Criteria in evaluating possible spoofing. In the absence of any direct evidence of intent to cancel before execution, the question is what types of trading activity can give rise to an inference of intent. The following trading patterns have been scrutinized by authorities: 
  • Orders on both sides of market (i.e., to buy and to sell), with size discrepancy between the two sides;
  • Use of “iceberg orders” (concealing the true size of the order) on one side of the market only (CFTC v. Mohan);
  • Canceling a buy order and simultaneously switching it to a sell order at the same price (or vice versa) (CFTC v. Oystacher/3 Red Trading);
  • Placing multiple orders at different price levels and canceling before they are filled (CFTC v. Sarao);
  • Submitting or cancelling bids or offers to overload the quotation system or to delay other entities’ executions of trades; and
  • A high percentage of canceled or modified orders compared to total orders (Coscia, Sarao, Flotron)

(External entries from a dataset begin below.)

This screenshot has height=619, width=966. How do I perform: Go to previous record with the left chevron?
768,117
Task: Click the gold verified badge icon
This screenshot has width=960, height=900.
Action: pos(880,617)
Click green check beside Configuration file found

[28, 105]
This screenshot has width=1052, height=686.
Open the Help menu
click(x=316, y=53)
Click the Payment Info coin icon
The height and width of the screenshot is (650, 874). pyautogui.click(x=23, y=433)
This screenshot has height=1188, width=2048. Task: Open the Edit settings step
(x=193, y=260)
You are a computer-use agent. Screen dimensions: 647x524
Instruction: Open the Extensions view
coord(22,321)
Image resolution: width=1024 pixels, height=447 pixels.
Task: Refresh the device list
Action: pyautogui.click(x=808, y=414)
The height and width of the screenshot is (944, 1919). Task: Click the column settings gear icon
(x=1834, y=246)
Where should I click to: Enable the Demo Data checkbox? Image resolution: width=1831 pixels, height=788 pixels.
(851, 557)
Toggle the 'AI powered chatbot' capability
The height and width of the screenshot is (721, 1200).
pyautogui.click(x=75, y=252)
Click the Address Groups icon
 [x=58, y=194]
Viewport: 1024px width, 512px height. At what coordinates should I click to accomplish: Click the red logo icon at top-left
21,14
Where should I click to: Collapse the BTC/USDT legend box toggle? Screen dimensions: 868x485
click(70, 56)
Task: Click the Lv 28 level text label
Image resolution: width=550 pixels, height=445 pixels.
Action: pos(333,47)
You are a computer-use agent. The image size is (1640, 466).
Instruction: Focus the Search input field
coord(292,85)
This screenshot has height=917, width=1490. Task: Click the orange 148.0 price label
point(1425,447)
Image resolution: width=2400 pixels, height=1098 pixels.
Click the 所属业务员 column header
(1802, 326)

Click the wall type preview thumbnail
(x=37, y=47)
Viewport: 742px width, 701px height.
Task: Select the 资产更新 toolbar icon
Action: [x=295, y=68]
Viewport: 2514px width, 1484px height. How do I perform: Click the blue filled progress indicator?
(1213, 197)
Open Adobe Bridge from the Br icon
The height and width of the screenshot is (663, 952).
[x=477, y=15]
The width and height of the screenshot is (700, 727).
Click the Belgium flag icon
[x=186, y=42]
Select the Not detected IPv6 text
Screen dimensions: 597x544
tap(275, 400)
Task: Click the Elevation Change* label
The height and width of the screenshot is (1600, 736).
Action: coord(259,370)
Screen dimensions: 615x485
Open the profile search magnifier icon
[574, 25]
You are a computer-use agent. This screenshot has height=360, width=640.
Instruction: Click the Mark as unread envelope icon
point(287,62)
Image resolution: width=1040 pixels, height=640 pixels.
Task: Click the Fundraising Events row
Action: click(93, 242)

Monitoring to catch spoofing. McArthur noted that exchanges, regulators, and enforcement authorities have an expectation that trading firms are monitoring their trading activity to identify and prevent spoofing. Although potentially subject to circularity and hindsight bias, intent has successfully been inferred based entirely on trading patterns and does not depend on direct evidence like communications. Spoofing is not always easy to detect, but monitoring the following can potentially identify questionable trades:
  • Order imbalance (a large size order on one side of the market and a small order on the other);
  • Percentages of cancellations within certain parameters, such as comparing cancellations in a given time period relative to the total number of cancellations for the day;
  • Message frequencies;
  • Other factors that may be contributing to increased messaging or cancellations (e.g., two or more algorithms crossing, unusual market activity, volatility, etc.).
As demonstrated by the cases, particularly those involving high penalties for failure to supervise, it’s essential for compliance departments to investigate and address all trades that raise red flags.